“Memories, even your most precious ones, fade surprisingly quickly. But I don’t go along with that. The memories I value most, I don’t ever see them fading.”
― Kazuo Ishiguro, Never Let Me Go
OpenAI's memory upgrades signals the start of what may become the most transformative shift since GPT-3’s debut.
Until now, AI has felt like chatting with a brilliant but forgetful friend. The absent-minded professor type who'd crush it on Jeopardy but never remembers your birthday.
Memory is the breakthrough that changes everything for enterprise and consumer AI—marking the end of manual prompting and the start of truly personalized, proactive experiences that anticipate your needs and take action.
Research from Stanford's AI Lab indicates that memory-enabled systems demonstrate a 62% improvement in task completion rates for complex, multi-session projects. In other words: embrace memory, and you’ll get a lot more done.
AI will now remember the details that make you you—your habits, your thought patterns, your preferences—and become a lifelong companion and assistant.
If this sounds like a Black Mirror episode, that feeling won’t last. The productivity gains from giving AI more context and personal data will be too big to ignore.
Personalization: the new network effect
From an investment perspective, memory challenges the frequently repeated Silicon Valley belief that AI lacks defensibility. Spend five minutes at a Bay Area investor dinner and you'll hear that take. Lazy thinking.
OpenAI and others who win memory will unlock retention, defensibility, and the most powerful network effects we’ve seen since social graphs.
Memory, and the deeply personal context that comes with it, will make Facebook Connect’s 2008-era social graph look primitive.
OpenAI is perfectly positioned to introduce a "Sign in with OpenAI" product, enabling third-party developers to tap directly into its memory layer.
If Facebook Connect was about who you knew and your surface-level likes, memory is about who you are and the deepest thoughts you carry every day.
Work goals. Relationship doubts. Health concerns. Every passing thought, every quiet worry.
Of course, OpenAI will build many of these apps themselves. Their insane product velocity right now is increasingly focused on the application layer.
Founders need to shift gears. The game isn’t about spinning up ChatGPT wrappers or testing narrow use cases anymore.
It’s a war to capture memory faster than everyone else.
Shout out to my writing friend signüll, who dropped a piece this morning that’s worth your time if you’re interested in diving deeper: memory is the deepest moat.
lovely!
Brilliant piece Jeff. The memory moat thesis is spot on, but there's an interesting twist emerging:
The data we are observing is clear - users who experience memory-enabled AI show dramatically higher retention and engagement. But paradoxically, the strongest moat might not come from locking memories inside one AI assistant.

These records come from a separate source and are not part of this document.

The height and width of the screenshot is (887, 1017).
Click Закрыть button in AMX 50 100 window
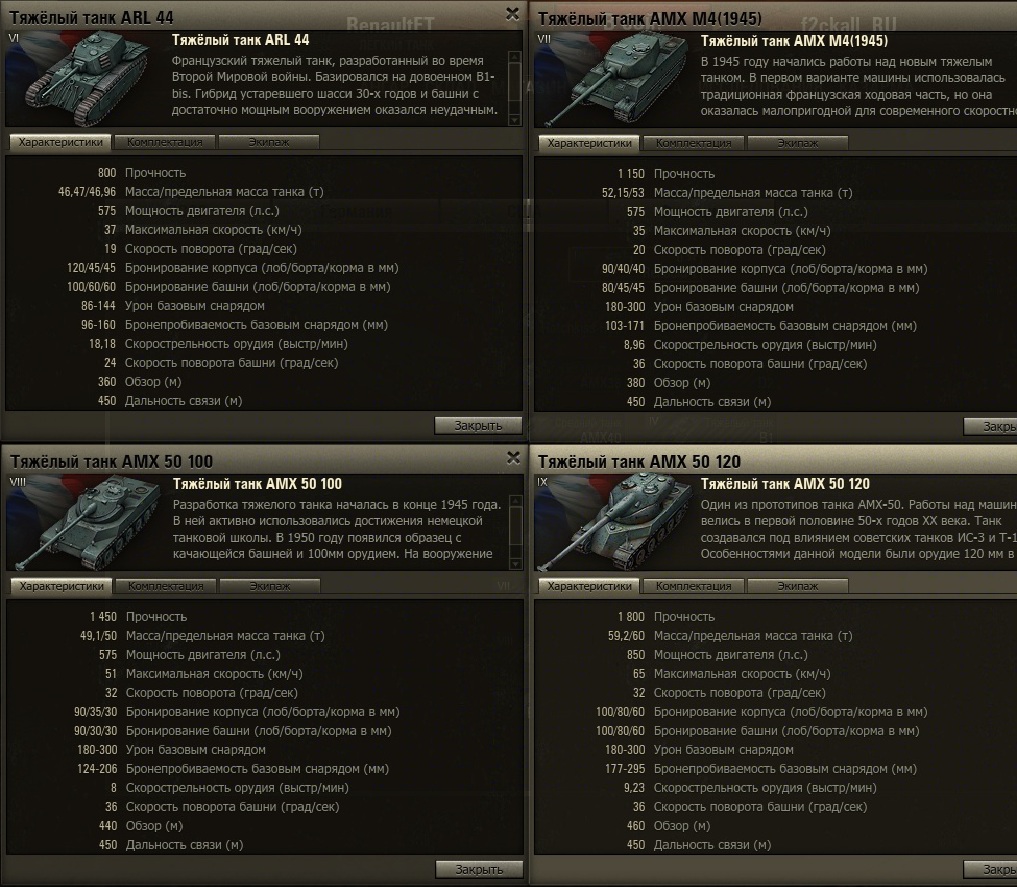pyautogui.click(x=479, y=869)
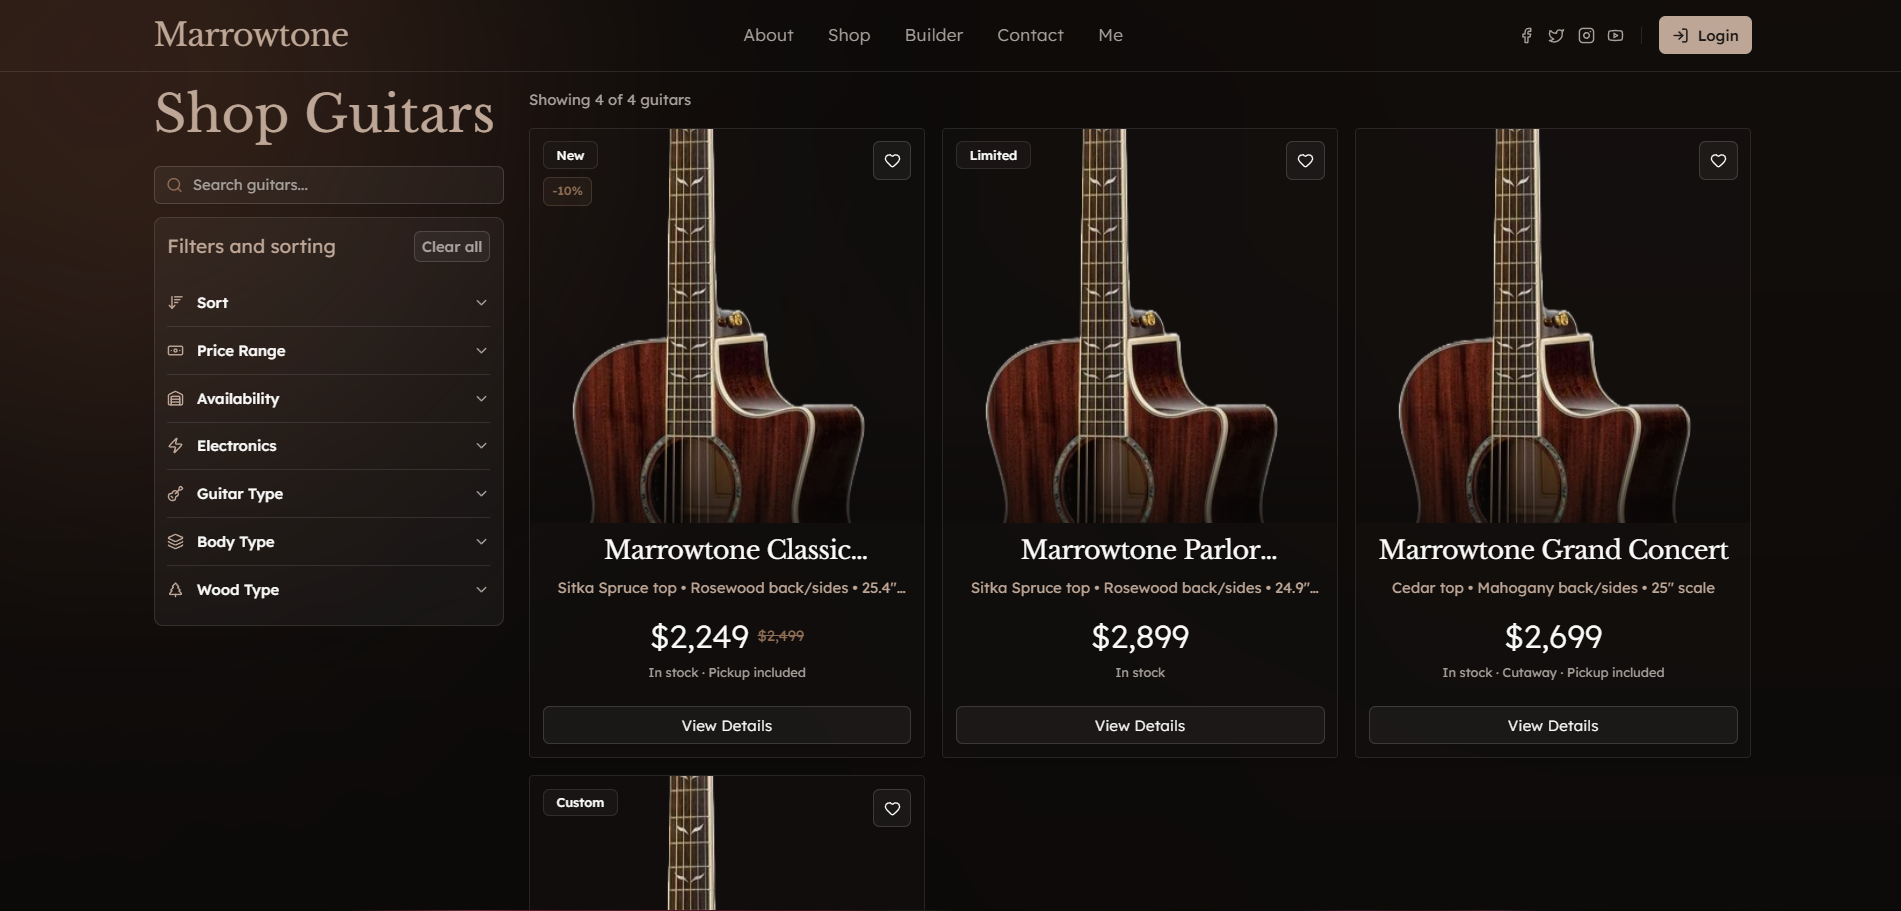Open the Shop navigation link
The width and height of the screenshot is (1901, 911).
(x=849, y=35)
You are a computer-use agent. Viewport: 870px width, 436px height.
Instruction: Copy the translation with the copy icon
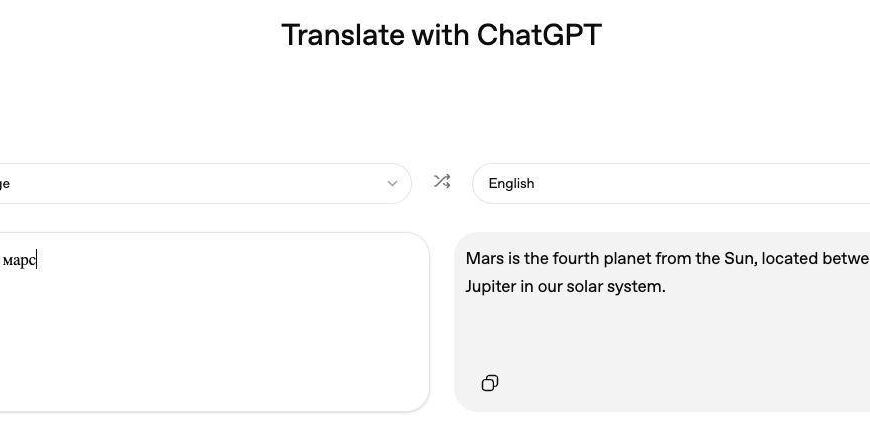(x=490, y=383)
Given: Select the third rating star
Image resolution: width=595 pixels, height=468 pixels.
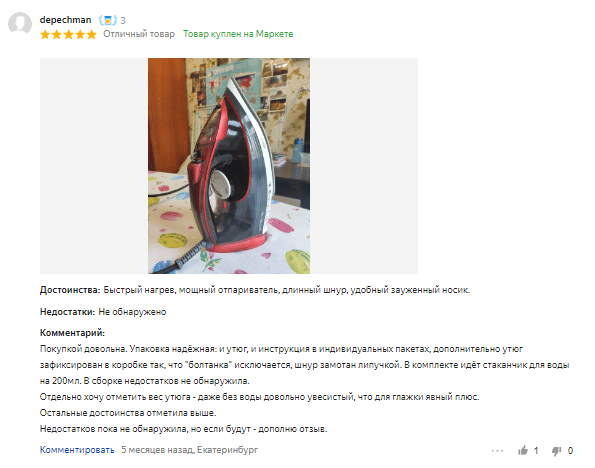Looking at the screenshot, I should [68, 35].
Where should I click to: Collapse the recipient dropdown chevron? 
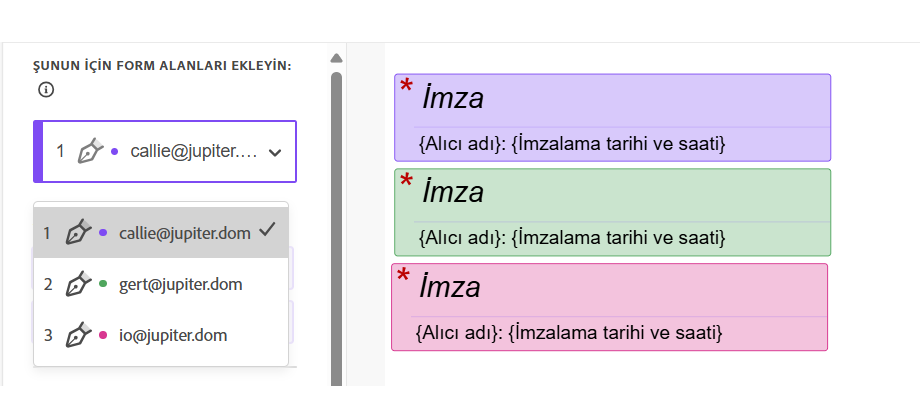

Think of memories like your digital consciousness - you'll want them to flow seamlessly across different AI tools and apps, just like your thoughts aren't confined to one conversation. The Model Control Protocol (MCP) trend signals this future.
The real moat will be built by whoever makes memories both powerful *and* portable. Users who experience the magic of AI that truly knows them won't go back - but they'll demand control over their digital minds.
Memory isn't just a feature, it's fundamental infrastructure for the AI era. And users will gravitate to systems that enhance their agency rather than diminish it.